| Task requirements |
Set out all of the records below as a numbered list, leaving out any blank lines.

=== Data in this exercise ===

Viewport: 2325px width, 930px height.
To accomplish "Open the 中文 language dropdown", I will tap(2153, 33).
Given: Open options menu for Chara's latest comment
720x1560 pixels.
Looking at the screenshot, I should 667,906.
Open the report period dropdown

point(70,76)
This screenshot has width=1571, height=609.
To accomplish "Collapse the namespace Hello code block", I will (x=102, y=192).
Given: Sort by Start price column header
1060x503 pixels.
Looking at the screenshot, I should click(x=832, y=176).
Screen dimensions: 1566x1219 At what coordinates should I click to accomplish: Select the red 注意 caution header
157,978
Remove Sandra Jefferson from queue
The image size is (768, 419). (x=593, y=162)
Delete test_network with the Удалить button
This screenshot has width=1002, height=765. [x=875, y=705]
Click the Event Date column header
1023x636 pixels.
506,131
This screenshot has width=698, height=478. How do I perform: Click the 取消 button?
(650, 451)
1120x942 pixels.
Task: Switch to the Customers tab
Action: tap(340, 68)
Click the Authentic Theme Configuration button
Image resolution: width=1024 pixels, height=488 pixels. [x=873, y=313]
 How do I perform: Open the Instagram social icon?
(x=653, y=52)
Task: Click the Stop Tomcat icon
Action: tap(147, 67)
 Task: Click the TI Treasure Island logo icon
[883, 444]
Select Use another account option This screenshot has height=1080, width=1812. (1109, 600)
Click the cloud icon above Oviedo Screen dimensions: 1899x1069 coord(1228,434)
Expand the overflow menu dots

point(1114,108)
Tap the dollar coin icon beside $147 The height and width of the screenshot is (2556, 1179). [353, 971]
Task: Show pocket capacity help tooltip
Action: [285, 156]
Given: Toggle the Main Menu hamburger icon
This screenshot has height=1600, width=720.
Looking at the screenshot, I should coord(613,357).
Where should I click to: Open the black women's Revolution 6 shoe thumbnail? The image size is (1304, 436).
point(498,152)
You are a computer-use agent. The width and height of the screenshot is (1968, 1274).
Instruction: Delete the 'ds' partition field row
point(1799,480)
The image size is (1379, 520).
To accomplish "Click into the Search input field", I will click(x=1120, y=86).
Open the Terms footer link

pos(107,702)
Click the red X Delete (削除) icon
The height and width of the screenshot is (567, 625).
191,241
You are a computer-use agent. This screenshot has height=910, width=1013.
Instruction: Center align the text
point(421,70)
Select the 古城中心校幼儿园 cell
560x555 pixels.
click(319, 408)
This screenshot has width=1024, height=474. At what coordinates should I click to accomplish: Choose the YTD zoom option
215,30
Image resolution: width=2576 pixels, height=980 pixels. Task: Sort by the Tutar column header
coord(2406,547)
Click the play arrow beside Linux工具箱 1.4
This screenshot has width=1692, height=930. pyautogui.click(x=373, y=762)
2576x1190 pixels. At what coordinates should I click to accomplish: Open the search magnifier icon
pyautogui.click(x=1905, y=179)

===

| Finished exercise |
1. Viewport: 2325px width, 930px height.
2. To accomplish "Open the 中文 language dropdown", I will tap(2153, 33).
3. Given: Open options menu for Chara's latest comment
4. 720x1560 pixels.
5. Looking at the screenshot, I should 667,906.
6. Open the report period dropdown
7. point(70,76)
8. This screenshot has width=1571, height=609.
9. To accomplish "Collapse the namespace Hello code block", I will (x=102, y=192).
10. Given: Sort by Start price column header
11. 1060x503 pixels.
12. Looking at the screenshot, I should click(x=832, y=176).
13. Screen dimensions: 1566x1219 At what coordinates should I click to accomplish: Select the red 注意 caution header
14. 157,978
15. Remove Sandra Jefferson from queue
16. The image size is (768, 419). (x=593, y=162)
17. Delete test_network with the Удалить button
18. This screenshot has width=1002, height=765. [x=875, y=705]
19. Click the Event Date column header
20. 1023x636 pixels.
21. 506,131
22. This screenshot has width=698, height=478. How do I perform: Click the 取消 button?
23. (650, 451)
24. 1120x942 pixels.
25. Task: Switch to the Customers tab
26. Action: tap(340, 68)
27. Click the Authentic Theme Configuration button
28. Image resolution: width=1024 pixels, height=488 pixels. [x=873, y=313]
29.  How do I perform: Open the Instagram social icon?
30. (x=653, y=52)
31. Task: Click the Stop Tomcat icon
32. Action: tap(147, 67)
33.  Task: Click the TI Treasure Island logo icon
34. [883, 444]
35. Select Use another account option This screenshot has height=1080, width=1812. (1109, 600)
36. Click the cloud icon above Oviedo Screen dimensions: 1899x1069 coord(1228,434)
37. Expand the overflow menu dots
38. point(1114,108)
39. Tap the dollar coin icon beside $147 The height and width of the screenshot is (2556, 1179). [353, 971]
40. Task: Show pocket capacity help tooltip
41. Action: [285, 156]
42. Given: Toggle the Main Menu hamburger icon
43. This screenshot has height=1600, width=720.
44. Looking at the screenshot, I should coord(613,357).
45. Where should I click to: Open the black women's Revolution 6 shoe thumbnail? The image size is (1304, 436).
46. point(498,152)
47. You are a computer-use agent. The width and height of the screenshot is (1968, 1274).
48. Instruction: Delete the 'ds' partition field row
49. point(1799,480)
50. The image size is (1379, 520).
51. To accomplish "Click into the Search input field", I will click(x=1120, y=86).
52. Open the Terms footer link
53. pos(107,702)
54. Click the red X Delete (削除) icon
55. The height and width of the screenshot is (567, 625).
56. 191,241
57. You are a computer-use agent. This screenshot has height=910, width=1013.
58. Instruction: Center align the text
59. point(421,70)
60. Select the 古城中心校幼儿园 cell
61. 560x555 pixels.
62. click(319, 408)
63. This screenshot has width=1024, height=474. At what coordinates should I click to accomplish: Choose the YTD zoom option
64. 215,30
65. Image resolution: width=2576 pixels, height=980 pixels. Task: Sort by the Tutar column header
66. coord(2406,547)
67. Click the play arrow beside Linux工具箱 1.4
68. This screenshot has width=1692, height=930. pyautogui.click(x=373, y=762)
69. 2576x1190 pixels. At what coordinates should I click to accomplish: Open the search magnifier icon
70. pyautogui.click(x=1905, y=179)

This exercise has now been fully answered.